The provincial universities’ London campuses were the subject of an investigation in 2014 into allegations of visa abuse by applicants from abroad.
But the Quality Assurance Agency, which was asked to carry out the inquiry by the government, found the centres were “well founded and effectively managed”.
The new campus is to offer “specific programmes aimed at international students”, the university said, including the EU, and also giving Newcastle-based undergraduates and post-graduates a chance to do projects in London.
Vice-chancellor Chris Brink said: “Having a base in one of the most-influential cities in the world will help reinforce our reputation for innovation.”

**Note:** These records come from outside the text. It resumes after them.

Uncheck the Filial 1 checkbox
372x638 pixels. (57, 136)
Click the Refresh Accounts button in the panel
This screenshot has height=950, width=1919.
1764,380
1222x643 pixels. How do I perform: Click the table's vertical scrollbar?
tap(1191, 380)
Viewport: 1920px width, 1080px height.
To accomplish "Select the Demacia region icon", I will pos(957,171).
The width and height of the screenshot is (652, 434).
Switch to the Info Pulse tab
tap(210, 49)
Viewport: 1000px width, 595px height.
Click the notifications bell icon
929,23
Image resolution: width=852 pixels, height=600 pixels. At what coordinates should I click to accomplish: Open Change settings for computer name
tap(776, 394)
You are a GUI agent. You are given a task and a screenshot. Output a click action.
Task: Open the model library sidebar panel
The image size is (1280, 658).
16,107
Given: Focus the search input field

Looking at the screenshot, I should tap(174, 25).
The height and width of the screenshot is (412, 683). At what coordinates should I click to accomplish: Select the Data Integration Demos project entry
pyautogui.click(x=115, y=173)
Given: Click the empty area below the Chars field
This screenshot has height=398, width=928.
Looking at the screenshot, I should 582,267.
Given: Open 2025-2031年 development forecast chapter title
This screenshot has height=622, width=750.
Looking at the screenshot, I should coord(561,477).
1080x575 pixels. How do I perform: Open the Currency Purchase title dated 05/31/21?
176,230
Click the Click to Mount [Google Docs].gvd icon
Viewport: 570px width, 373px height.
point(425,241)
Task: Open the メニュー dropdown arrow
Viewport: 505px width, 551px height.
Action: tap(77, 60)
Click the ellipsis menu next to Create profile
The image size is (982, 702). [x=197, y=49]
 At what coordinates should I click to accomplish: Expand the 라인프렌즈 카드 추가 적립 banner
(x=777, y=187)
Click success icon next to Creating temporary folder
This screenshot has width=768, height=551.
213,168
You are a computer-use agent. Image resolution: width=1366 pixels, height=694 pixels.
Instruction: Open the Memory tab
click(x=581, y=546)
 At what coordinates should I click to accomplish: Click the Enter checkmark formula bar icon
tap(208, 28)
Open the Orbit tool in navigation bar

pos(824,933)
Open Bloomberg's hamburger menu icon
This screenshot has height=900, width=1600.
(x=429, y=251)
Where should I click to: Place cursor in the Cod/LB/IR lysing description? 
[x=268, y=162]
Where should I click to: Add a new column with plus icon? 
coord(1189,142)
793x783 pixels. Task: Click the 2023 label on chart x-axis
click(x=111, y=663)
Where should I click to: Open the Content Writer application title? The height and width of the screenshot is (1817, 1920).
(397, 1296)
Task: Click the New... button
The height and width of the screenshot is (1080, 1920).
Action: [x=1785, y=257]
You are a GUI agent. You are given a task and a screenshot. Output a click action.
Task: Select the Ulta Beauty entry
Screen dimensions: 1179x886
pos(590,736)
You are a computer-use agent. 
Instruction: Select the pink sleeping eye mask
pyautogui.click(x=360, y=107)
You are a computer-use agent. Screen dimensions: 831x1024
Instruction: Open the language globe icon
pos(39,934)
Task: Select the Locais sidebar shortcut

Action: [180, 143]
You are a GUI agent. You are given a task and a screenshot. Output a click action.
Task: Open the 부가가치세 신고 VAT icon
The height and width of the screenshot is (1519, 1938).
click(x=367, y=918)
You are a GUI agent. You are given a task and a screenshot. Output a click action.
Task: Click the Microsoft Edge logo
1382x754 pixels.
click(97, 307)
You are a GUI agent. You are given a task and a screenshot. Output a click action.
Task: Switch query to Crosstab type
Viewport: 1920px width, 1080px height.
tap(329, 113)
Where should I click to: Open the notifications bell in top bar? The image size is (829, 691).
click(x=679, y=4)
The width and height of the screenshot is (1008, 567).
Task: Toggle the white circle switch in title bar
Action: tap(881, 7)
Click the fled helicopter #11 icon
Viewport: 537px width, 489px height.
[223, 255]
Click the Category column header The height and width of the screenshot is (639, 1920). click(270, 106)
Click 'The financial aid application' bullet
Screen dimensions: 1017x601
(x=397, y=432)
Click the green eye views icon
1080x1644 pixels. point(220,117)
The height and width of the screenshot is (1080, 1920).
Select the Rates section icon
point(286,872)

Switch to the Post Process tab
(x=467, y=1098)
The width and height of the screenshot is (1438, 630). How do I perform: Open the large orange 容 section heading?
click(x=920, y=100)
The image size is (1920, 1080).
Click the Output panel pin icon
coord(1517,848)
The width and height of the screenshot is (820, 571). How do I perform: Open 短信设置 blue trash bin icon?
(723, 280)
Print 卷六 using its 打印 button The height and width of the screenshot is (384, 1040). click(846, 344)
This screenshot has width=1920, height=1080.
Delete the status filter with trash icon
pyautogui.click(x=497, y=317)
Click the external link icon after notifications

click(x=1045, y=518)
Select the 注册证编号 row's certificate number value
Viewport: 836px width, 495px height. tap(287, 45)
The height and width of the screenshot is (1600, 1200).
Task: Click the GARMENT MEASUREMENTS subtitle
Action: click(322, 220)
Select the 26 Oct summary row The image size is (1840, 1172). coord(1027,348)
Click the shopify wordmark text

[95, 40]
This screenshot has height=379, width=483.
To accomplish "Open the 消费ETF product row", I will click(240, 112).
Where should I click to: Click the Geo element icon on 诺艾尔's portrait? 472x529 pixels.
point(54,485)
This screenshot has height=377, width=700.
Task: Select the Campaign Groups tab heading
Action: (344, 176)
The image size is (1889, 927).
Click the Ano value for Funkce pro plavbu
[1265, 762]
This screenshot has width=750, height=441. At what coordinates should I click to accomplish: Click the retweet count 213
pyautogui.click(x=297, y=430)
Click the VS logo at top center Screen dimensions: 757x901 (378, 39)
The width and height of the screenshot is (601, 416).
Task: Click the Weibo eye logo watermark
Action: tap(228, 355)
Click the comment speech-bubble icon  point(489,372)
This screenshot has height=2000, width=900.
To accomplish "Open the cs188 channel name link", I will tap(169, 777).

The campus is offering full-time and part-time courses at undergraduate and postgraduate levels, with an initial focus on business programmes.
The Middlesex Street centre operating from Into UK’s commercial premises is two minutes from Liverpool Street station, offering business course students close proximity to the financial quarter of the Square Mile.
The space had previously been occupied by the University of East Anglia, but was closed last September as part of what the institution described as a “streamline” of its course offering.